Problem to work on —
Please quote exactly the lines below from the line containing "COTIZACIONES EN STREAMING (65, 85)" to the line containing "Контакты и реквизиты (415, 1990)", both lines included, and nothing else.

Pixel coordinate grounding data —

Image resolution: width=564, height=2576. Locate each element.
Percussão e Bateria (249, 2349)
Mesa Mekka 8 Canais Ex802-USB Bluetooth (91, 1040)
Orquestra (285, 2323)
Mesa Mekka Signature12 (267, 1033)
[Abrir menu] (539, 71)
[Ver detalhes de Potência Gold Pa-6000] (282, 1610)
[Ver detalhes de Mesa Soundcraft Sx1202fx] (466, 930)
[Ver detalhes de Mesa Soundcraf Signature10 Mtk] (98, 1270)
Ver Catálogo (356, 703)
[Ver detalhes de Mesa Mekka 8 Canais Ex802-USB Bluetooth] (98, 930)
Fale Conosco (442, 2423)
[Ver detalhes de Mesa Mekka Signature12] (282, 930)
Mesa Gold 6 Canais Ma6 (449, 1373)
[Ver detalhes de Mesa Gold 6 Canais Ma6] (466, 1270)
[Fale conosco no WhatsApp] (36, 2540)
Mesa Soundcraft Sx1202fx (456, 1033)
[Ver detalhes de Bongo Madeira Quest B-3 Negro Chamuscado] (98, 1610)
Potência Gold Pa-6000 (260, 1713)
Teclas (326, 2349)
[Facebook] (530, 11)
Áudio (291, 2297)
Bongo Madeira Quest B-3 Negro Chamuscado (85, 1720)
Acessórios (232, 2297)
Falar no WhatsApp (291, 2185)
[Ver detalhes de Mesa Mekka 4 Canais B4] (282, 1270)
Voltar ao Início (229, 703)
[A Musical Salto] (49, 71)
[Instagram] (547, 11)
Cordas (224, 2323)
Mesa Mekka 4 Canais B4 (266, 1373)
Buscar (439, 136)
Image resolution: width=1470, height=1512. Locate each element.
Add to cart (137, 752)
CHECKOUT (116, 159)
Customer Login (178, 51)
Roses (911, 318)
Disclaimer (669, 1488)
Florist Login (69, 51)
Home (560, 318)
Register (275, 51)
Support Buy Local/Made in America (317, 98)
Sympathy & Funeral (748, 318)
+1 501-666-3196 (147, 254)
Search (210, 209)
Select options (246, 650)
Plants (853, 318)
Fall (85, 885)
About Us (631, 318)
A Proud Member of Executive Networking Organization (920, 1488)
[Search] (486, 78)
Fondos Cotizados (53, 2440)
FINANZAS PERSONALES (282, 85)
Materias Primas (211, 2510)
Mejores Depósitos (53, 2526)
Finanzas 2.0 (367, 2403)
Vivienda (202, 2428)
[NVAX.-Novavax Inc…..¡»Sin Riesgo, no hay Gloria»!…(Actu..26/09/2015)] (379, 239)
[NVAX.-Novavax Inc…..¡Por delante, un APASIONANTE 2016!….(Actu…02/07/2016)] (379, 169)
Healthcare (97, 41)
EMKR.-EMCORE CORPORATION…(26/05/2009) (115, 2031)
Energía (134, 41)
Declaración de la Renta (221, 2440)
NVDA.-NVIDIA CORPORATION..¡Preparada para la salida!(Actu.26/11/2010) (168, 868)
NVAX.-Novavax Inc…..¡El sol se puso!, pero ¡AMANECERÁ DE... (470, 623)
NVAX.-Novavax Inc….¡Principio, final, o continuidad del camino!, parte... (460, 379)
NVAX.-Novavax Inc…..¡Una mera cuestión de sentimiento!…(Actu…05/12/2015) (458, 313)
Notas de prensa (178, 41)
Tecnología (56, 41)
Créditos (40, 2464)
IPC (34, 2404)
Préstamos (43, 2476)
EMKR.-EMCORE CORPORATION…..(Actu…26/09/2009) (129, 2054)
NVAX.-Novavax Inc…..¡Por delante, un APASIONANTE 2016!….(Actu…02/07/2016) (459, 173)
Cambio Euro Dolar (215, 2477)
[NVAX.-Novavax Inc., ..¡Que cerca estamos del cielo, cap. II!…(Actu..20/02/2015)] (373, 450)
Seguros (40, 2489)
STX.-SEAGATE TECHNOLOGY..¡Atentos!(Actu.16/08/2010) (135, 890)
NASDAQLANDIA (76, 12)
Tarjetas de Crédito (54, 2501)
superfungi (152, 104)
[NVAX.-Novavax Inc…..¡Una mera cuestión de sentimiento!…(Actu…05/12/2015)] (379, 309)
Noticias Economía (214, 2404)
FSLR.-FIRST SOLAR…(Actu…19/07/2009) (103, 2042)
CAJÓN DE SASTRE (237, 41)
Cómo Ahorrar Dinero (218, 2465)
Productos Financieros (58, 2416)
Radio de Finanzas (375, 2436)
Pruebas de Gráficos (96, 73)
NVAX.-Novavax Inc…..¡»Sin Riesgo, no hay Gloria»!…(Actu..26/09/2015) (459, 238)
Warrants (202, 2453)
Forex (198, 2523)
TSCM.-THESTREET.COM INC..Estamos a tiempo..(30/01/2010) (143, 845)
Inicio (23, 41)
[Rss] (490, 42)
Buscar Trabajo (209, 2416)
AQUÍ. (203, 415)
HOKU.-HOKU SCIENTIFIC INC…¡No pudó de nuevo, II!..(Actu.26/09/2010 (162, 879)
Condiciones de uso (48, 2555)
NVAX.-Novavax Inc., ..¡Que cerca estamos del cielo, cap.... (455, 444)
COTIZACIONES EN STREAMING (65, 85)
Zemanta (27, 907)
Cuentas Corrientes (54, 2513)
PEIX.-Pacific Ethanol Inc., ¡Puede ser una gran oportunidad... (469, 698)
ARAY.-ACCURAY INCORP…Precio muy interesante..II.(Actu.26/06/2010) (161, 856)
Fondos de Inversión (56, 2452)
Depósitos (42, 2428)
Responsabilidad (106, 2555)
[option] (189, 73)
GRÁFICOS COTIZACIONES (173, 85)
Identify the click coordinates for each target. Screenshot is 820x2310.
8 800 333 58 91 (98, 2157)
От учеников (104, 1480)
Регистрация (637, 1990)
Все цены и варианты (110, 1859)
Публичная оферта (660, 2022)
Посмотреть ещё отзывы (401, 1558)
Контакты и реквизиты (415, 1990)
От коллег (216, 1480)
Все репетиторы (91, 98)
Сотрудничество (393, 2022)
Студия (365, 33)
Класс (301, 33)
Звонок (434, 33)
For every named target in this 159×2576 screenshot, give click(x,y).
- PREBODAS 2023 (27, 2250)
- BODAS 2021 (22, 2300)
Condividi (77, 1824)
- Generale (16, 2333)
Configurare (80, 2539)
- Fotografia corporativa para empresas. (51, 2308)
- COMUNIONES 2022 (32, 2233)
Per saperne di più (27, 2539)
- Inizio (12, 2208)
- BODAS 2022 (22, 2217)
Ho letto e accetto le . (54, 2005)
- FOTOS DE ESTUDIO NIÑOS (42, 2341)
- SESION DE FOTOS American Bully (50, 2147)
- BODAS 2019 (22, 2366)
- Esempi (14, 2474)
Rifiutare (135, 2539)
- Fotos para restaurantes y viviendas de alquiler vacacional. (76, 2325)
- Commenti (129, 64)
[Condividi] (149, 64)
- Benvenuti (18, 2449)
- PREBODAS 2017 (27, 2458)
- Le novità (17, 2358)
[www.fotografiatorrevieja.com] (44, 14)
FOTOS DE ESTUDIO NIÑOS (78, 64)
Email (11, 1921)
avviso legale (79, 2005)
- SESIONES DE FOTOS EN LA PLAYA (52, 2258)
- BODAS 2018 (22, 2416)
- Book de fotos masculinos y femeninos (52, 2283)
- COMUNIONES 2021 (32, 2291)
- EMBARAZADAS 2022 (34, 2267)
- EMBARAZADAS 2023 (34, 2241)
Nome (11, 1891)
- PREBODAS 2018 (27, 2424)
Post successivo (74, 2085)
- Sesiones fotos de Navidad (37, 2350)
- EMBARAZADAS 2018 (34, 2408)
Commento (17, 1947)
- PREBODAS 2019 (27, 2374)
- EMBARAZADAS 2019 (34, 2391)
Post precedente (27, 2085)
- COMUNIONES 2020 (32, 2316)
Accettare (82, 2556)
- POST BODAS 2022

Response below —
COTIZACIONES EN STREAMING (65, 85)
Zemanta (27, 907)
Cuentas Corrientes (54, 2513)
PEIX.-Pacific Ethanol Inc., ¡Puede ser una gran oportunidad... (469, 698)
ARAY.-ACCURAY INCORP…Precio muy interesante..II.(Actu.26/06/2010) (161, 856)
Fondos de Inversión (56, 2452)
Depósitos (42, 2428)
Responsabilidad (106, 2555)
[option] (189, 73)
GRÁFICOS COTIZACIONES (173, 85)
Identify the click coordinates for each target. Screenshot is 820x2310.
8 800 333 58 91 (98, 2157)
От учеников (104, 1480)
Регистрация (637, 1990)
Все цены и варианты (110, 1859)
Публичная оферта (660, 2022)
Посмотреть ещё отзывы (401, 1558)
Контакты и реквизиты (415, 1990)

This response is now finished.